• [Work to be completed] Set down, please, exactly the lines below that run from the line with "The height and width of the screenshot is (469, 833)." to the line with "Task: Click the Breakdowner", both lines included.

• [Records from a collection]
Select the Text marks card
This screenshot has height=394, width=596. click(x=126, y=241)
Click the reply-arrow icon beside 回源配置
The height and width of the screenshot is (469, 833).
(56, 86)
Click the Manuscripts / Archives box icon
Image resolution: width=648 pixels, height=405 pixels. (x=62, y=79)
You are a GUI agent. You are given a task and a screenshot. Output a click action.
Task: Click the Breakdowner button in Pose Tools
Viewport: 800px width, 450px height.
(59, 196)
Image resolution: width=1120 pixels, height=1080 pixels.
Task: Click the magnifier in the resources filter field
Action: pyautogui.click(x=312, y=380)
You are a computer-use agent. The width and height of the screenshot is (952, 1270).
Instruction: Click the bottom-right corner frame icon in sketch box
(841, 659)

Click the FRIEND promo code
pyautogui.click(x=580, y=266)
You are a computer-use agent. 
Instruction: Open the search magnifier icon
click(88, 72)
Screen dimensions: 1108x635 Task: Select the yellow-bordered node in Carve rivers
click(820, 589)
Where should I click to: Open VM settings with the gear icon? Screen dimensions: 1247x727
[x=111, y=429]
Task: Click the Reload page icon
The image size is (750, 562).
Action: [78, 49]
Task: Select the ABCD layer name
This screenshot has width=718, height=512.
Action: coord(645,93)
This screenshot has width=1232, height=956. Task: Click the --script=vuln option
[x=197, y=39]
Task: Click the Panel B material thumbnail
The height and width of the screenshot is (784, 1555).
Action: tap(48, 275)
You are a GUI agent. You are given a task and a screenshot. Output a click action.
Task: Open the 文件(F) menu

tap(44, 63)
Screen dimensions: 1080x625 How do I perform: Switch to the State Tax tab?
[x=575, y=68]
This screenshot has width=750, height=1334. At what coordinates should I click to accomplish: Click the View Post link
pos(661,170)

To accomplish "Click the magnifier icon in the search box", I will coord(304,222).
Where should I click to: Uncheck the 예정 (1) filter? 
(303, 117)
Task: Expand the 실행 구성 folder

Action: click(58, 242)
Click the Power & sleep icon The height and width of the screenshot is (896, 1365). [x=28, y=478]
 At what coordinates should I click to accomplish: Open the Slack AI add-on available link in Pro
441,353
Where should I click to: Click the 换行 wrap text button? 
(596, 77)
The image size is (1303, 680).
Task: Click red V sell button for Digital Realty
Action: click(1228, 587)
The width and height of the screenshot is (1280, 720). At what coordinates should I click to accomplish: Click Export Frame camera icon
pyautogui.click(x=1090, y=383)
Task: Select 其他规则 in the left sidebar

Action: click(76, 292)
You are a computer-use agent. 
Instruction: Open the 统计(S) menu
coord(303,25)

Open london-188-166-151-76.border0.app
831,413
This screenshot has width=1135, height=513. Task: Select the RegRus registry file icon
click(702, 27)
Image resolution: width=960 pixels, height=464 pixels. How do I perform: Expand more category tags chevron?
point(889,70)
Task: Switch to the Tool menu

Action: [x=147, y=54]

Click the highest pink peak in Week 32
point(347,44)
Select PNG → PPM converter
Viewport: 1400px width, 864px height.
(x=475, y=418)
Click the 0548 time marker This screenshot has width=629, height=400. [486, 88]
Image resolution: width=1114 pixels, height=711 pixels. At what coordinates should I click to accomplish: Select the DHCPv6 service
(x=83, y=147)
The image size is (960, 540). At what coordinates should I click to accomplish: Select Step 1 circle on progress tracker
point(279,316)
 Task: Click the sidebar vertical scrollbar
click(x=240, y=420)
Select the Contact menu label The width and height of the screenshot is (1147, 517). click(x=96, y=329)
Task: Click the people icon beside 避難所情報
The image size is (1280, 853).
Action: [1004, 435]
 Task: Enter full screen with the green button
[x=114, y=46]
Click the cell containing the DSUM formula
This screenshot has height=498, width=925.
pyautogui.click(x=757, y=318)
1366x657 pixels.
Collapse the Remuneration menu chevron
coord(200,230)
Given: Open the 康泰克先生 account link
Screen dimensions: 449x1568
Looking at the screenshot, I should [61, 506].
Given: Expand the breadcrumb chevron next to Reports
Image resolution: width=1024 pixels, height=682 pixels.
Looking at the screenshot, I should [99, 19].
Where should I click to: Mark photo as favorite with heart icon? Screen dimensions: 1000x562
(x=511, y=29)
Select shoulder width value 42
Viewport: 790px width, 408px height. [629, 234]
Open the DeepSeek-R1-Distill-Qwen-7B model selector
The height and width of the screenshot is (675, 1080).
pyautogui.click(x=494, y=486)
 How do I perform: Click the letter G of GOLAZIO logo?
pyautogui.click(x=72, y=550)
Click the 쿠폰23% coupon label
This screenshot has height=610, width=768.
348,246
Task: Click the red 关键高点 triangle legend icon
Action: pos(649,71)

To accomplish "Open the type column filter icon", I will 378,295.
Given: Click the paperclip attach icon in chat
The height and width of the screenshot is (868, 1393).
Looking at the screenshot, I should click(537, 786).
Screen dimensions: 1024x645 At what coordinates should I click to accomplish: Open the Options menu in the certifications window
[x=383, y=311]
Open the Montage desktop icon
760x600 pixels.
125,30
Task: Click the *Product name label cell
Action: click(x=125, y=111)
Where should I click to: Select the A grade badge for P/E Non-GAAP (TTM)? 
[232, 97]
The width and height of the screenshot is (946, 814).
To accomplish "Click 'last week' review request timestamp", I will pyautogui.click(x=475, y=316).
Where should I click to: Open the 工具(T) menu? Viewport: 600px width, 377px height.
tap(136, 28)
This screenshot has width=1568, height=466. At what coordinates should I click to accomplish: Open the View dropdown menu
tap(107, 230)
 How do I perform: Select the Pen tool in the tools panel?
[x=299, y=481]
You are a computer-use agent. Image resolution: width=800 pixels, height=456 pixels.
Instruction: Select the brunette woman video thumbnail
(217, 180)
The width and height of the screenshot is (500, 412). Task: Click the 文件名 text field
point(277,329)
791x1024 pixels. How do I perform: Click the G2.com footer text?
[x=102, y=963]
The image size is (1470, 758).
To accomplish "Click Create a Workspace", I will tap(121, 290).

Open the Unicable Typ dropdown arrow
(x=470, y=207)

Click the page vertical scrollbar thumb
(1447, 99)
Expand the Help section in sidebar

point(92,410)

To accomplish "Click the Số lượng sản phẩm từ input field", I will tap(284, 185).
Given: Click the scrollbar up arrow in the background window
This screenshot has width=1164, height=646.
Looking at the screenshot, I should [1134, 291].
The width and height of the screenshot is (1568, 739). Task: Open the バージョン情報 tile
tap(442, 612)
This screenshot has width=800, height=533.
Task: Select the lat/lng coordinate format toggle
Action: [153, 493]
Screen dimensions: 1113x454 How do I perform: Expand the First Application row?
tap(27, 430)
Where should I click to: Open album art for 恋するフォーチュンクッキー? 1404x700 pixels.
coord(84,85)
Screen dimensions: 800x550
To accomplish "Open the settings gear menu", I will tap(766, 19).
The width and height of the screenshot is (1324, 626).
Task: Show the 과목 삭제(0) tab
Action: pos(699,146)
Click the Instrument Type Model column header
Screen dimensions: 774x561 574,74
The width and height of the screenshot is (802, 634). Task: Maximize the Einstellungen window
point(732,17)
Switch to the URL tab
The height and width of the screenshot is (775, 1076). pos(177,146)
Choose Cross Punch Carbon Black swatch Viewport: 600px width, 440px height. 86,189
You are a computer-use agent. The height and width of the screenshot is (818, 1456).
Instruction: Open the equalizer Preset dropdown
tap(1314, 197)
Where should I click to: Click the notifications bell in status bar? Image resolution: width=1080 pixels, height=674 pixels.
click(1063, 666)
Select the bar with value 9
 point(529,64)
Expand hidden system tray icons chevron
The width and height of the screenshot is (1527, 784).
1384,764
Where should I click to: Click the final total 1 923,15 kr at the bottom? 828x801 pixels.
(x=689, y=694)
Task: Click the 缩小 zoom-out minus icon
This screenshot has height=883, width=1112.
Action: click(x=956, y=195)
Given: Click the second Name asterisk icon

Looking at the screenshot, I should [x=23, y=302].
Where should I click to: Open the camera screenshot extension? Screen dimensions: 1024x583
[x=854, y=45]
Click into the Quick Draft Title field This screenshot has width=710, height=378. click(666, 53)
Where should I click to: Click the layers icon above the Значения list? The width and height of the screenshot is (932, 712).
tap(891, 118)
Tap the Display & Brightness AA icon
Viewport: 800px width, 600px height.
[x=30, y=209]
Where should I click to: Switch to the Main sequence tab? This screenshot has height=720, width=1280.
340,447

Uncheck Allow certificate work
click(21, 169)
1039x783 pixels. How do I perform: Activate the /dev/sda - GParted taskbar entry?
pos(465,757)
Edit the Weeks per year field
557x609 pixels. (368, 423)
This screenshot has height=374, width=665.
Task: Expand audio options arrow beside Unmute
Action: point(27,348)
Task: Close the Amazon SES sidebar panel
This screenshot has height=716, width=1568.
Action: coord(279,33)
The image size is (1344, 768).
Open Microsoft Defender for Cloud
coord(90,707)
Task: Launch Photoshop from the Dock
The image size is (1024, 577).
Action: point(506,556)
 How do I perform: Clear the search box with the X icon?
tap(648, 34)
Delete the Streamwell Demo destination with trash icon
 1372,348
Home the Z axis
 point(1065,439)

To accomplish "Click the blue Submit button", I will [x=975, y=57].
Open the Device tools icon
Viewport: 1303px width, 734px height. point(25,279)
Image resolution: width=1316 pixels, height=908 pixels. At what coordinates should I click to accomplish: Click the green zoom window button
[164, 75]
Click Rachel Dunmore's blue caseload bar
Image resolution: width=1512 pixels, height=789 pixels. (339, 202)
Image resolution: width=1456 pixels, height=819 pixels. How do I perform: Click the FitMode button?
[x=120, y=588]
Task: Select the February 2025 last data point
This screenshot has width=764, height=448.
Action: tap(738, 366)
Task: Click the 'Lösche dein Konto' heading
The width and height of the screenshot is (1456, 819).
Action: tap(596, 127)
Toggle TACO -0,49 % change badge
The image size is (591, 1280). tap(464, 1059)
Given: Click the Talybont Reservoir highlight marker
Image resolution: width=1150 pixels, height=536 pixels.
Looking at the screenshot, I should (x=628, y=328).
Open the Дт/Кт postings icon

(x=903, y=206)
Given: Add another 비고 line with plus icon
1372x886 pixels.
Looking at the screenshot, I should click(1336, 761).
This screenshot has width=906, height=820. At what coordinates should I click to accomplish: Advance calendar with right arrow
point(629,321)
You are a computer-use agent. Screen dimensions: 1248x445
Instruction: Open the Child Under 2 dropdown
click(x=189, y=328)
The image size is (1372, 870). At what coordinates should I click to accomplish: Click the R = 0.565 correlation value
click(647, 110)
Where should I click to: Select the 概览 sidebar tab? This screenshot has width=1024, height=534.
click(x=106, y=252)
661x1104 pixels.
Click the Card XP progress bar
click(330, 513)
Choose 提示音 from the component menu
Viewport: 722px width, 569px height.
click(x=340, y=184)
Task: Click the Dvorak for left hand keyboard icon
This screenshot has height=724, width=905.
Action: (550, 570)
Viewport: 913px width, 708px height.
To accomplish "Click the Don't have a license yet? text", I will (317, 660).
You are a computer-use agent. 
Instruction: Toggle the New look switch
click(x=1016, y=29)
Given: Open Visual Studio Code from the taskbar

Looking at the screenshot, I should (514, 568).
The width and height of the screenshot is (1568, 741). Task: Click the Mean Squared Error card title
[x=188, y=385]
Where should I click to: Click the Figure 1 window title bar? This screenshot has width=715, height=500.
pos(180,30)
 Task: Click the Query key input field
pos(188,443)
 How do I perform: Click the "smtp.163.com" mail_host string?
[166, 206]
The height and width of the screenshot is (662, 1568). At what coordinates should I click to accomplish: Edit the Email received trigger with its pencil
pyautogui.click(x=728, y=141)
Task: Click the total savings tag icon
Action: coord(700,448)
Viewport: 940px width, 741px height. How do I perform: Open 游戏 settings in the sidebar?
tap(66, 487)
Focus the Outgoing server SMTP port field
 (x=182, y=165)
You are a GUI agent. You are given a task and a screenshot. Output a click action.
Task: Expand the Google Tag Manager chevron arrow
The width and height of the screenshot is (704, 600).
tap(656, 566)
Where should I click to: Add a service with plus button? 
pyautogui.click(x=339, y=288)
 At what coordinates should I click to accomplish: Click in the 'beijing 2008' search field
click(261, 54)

• [Response]
The height and width of the screenshot is (469, 833).
(56, 86)
Click the Manuscripts / Archives box icon
Image resolution: width=648 pixels, height=405 pixels. (x=62, y=79)
You are a GUI agent. You are given a task and a screenshot. Output a click action.
Task: Click the Breakdowner button in Pose Tools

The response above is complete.